» What you are asked to do: The listing should be printed again without a single change.

________________________________________

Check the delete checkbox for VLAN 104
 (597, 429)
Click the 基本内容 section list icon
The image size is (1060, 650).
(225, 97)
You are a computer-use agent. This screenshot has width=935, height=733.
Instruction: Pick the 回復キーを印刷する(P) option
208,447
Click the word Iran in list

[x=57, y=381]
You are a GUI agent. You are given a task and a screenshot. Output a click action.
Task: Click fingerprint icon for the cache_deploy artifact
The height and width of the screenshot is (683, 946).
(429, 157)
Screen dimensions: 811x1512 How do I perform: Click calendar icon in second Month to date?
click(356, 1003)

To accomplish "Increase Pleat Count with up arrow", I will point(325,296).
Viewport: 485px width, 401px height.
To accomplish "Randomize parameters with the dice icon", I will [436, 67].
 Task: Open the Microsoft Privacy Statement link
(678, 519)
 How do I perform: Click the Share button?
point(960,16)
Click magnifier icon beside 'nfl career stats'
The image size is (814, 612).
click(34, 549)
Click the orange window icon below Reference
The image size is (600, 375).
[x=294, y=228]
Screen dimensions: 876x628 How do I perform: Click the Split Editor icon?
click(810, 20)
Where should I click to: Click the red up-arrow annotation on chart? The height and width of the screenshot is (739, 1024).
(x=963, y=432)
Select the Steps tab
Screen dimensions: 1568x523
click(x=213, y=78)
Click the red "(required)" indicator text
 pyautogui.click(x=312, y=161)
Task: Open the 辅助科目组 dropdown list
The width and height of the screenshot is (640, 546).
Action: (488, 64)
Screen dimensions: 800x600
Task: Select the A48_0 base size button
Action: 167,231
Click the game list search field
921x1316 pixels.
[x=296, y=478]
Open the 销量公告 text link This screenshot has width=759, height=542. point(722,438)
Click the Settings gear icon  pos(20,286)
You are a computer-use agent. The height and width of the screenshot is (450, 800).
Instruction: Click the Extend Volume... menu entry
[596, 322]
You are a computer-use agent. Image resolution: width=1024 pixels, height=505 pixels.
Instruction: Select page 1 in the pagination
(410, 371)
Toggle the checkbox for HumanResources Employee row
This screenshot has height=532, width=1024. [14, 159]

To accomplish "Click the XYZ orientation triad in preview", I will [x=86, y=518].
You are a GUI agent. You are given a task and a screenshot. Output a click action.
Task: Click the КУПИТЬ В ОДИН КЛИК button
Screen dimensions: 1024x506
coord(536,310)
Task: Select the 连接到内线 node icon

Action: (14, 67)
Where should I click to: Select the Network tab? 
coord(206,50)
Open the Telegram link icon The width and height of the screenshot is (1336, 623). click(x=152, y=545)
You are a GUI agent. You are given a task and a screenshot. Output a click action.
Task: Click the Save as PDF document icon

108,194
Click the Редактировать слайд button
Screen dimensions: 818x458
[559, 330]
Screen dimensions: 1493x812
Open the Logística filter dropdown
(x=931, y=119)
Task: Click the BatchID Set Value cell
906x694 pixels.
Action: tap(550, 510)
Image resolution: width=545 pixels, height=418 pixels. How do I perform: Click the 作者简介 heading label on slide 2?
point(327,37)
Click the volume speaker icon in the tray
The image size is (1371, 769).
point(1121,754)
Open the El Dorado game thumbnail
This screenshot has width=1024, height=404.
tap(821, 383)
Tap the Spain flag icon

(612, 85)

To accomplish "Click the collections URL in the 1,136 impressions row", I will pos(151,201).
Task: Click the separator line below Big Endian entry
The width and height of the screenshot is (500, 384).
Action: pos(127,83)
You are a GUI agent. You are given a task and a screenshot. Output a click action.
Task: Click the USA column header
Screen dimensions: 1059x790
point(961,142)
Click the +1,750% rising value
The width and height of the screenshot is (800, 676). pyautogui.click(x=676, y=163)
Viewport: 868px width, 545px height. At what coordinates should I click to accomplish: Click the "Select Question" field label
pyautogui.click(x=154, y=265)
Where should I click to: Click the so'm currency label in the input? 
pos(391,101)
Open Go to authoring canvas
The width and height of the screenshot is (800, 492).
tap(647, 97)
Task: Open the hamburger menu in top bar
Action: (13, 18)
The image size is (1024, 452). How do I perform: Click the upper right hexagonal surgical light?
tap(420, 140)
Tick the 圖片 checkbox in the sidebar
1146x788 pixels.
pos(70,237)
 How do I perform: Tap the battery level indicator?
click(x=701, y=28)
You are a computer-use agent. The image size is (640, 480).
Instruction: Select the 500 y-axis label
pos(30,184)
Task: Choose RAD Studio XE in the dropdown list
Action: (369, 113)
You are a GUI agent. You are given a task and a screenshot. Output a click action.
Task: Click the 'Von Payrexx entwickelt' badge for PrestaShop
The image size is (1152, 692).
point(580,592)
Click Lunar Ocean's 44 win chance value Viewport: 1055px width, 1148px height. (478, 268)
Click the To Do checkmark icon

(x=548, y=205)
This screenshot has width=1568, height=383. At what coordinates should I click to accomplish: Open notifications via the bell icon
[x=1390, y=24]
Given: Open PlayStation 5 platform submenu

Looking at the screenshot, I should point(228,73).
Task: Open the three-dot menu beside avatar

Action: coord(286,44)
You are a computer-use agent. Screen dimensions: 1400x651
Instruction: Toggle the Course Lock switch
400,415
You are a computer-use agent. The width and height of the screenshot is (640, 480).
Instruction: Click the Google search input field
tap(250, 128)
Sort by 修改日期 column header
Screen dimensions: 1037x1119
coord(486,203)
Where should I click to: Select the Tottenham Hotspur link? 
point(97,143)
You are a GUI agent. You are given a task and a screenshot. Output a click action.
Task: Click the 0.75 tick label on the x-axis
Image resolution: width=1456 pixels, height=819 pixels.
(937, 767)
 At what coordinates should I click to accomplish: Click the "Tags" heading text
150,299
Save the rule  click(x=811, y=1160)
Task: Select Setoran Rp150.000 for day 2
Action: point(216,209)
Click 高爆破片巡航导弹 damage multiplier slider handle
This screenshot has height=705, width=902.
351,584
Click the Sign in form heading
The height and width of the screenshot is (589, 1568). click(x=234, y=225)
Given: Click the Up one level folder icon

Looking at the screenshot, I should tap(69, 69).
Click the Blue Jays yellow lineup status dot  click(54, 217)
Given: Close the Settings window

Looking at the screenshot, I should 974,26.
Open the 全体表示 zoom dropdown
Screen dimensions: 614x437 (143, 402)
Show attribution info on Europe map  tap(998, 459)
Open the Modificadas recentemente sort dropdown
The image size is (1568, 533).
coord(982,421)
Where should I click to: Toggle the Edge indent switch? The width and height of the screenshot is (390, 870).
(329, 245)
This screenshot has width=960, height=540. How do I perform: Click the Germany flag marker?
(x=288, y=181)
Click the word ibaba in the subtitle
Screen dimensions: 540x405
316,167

________________________________________

» Exercise result:
Check the delete checkbox for VLAN 104
 (597, 429)
Click the 基本内容 section list icon
The image size is (1060, 650).
(225, 97)
You are a computer-use agent. This screenshot has width=935, height=733.
Instruction: Pick the 回復キーを印刷する(P) option
208,447
Click the word Iran in list

[x=57, y=381]
You are a GUI agent. You are given a task and a screenshot. Output a click action.
Task: Click fingerprint icon for the cache_deploy artifact
The height and width of the screenshot is (683, 946).
(429, 157)
Screen dimensions: 811x1512 How do I perform: Click calendar icon in second Month to date?
click(356, 1003)

To accomplish "Increase Pleat Count with up arrow", I will point(325,296).
Viewport: 485px width, 401px height.
To accomplish "Randomize parameters with the dice icon", I will [436, 67].
 Task: Open the Microsoft Privacy Statement link
(678, 519)
 How do I perform: Click the Share button?
point(960,16)
Click magnifier icon beside 'nfl career stats'
The image size is (814, 612).
click(34, 549)
Click the orange window icon below Reference
The image size is (600, 375).
[x=294, y=228]
Screen dimensions: 876x628 How do I perform: Click the Split Editor icon?
click(810, 20)
Where should I click to: Click the red up-arrow annotation on chart? The height and width of the screenshot is (739, 1024).
(x=963, y=432)
Select the Steps tab
Screen dimensions: 1568x523
click(x=213, y=78)
Click the red "(required)" indicator text
 pyautogui.click(x=312, y=161)
Task: Open the 辅助科目组 dropdown list
The width and height of the screenshot is (640, 546).
Action: (488, 64)
Screen dimensions: 800x600
Task: Select the A48_0 base size button
Action: 167,231
Click the game list search field
921x1316 pixels.
[x=296, y=478]
Open the 销量公告 text link This screenshot has width=759, height=542. point(722,438)
Click the Settings gear icon  pos(20,286)
You are a computer-use agent. The height and width of the screenshot is (450, 800).
Instruction: Click the Extend Volume... menu entry
[596, 322]
You are a computer-use agent. Image resolution: width=1024 pixels, height=505 pixels.
Instruction: Select page 1 in the pagination
(410, 371)
Toggle the checkbox for HumanResources Employee row
This screenshot has height=532, width=1024. [14, 159]

To accomplish "Click the XYZ orientation triad in preview", I will [x=86, y=518].
You are a GUI agent. You are given a task and a screenshot. Output a click action.
Task: Click the КУПИТЬ В ОДИН КЛИК button
Screen dimensions: 1024x506
coord(536,310)
Task: Select the 连接到内线 node icon

Action: (14, 67)
Where should I click to: Select the Network tab? 
coord(206,50)
Open the Telegram link icon The width and height of the screenshot is (1336, 623). click(x=152, y=545)
You are a GUI agent. You are given a task and a screenshot. Output a click action.
Task: Click the Save as PDF document icon

108,194
Click the Редактировать слайд button
Screen dimensions: 818x458
[559, 330]
Screen dimensions: 1493x812
Open the Logística filter dropdown
(x=931, y=119)
Task: Click the BatchID Set Value cell
906x694 pixels.
Action: tap(550, 510)
Image resolution: width=545 pixels, height=418 pixels. How do I perform: Click the 作者简介 heading label on slide 2?
point(327,37)
Click the volume speaker icon in the tray
The image size is (1371, 769).
point(1121,754)
Open the El Dorado game thumbnail
This screenshot has width=1024, height=404.
tap(821, 383)
Tap the Spain flag icon

(612, 85)

To accomplish "Click the collections URL in the 1,136 impressions row", I will pos(151,201).
Task: Click the separator line below Big Endian entry
The width and height of the screenshot is (500, 384).
Action: pos(127,83)
You are a GUI agent. You are given a task and a screenshot. Output a click action.
Task: Click the USA column header
Screen dimensions: 1059x790
point(961,142)
Click the +1,750% rising value
The width and height of the screenshot is (800, 676). pyautogui.click(x=676, y=163)
Viewport: 868px width, 545px height. At what coordinates should I click to accomplish: Click the "Select Question" field label
pyautogui.click(x=154, y=265)
Where should I click to: Click the so'm currency label in the input? 
pos(391,101)
Open Go to authoring canvas
The width and height of the screenshot is (800, 492).
tap(647, 97)
Task: Open the hamburger menu in top bar
Action: (13, 18)
The image size is (1024, 452). How do I perform: Click the upper right hexagonal surgical light?
tap(420, 140)
Tick the 圖片 checkbox in the sidebar
1146x788 pixels.
pos(70,237)
 How do I perform: Tap the battery level indicator?
click(x=701, y=28)
You are a computer-use agent. The image size is (640, 480).
Instruction: Select the 500 y-axis label
pos(30,184)
Task: Choose RAD Studio XE in the dropdown list
Action: (369, 113)
You are a GUI agent. You are given a task and a screenshot. Output a click action.
Task: Click the 'Von Payrexx entwickelt' badge for PrestaShop
The image size is (1152, 692).
point(580,592)
Click Lunar Ocean's 44 win chance value Viewport: 1055px width, 1148px height. (478, 268)
Click the To Do checkmark icon

(x=548, y=205)
This screenshot has width=1568, height=383. At what coordinates should I click to accomplish: Open notifications via the bell icon
[x=1390, y=24]
Given: Open PlayStation 5 platform submenu

Looking at the screenshot, I should point(228,73).
Task: Open the three-dot menu beside avatar

Action: coord(286,44)
You are a computer-use agent. Screen dimensions: 1400x651
Instruction: Toggle the Course Lock switch
400,415
You are a computer-use agent. The width and height of the screenshot is (640, 480).
Instruction: Click the Google search input field
tap(250, 128)
Sort by 修改日期 column header
Screen dimensions: 1037x1119
coord(486,203)
Where should I click to: Select the Tottenham Hotspur link? 
point(97,143)
You are a GUI agent. You are given a task and a screenshot. Output a click action.
Task: Click the 0.75 tick label on the x-axis
Image resolution: width=1456 pixels, height=819 pixels.
(937, 767)
 At what coordinates should I click to accomplish: Click the "Tags" heading text
150,299
Save the rule  click(x=811, y=1160)
Task: Select Setoran Rp150.000 for day 2
Action: point(216,209)
Click 高爆破片巡航导弹 damage multiplier slider handle
This screenshot has height=705, width=902.
351,584
Click the Sign in form heading
The height and width of the screenshot is (589, 1568). click(x=234, y=225)
Given: Click the Up one level folder icon

Looking at the screenshot, I should tap(69, 69).
Click the Blue Jays yellow lineup status dot  click(54, 217)
Given: Close the Settings window

Looking at the screenshot, I should 974,26.
Open the 全体表示 zoom dropdown
Screen dimensions: 614x437 (143, 402)
Show attribution info on Europe map  tap(998, 459)
Open the Modificadas recentemente sort dropdown
The image size is (1568, 533).
coord(982,421)
Where should I click to: Toggle the Edge indent switch? The width and height of the screenshot is (390, 870).
(329, 245)
This screenshot has width=960, height=540. How do I perform: Click the Germany flag marker?
(x=288, y=181)
Click the word ibaba in the subtitle
Screen dimensions: 540x405
316,167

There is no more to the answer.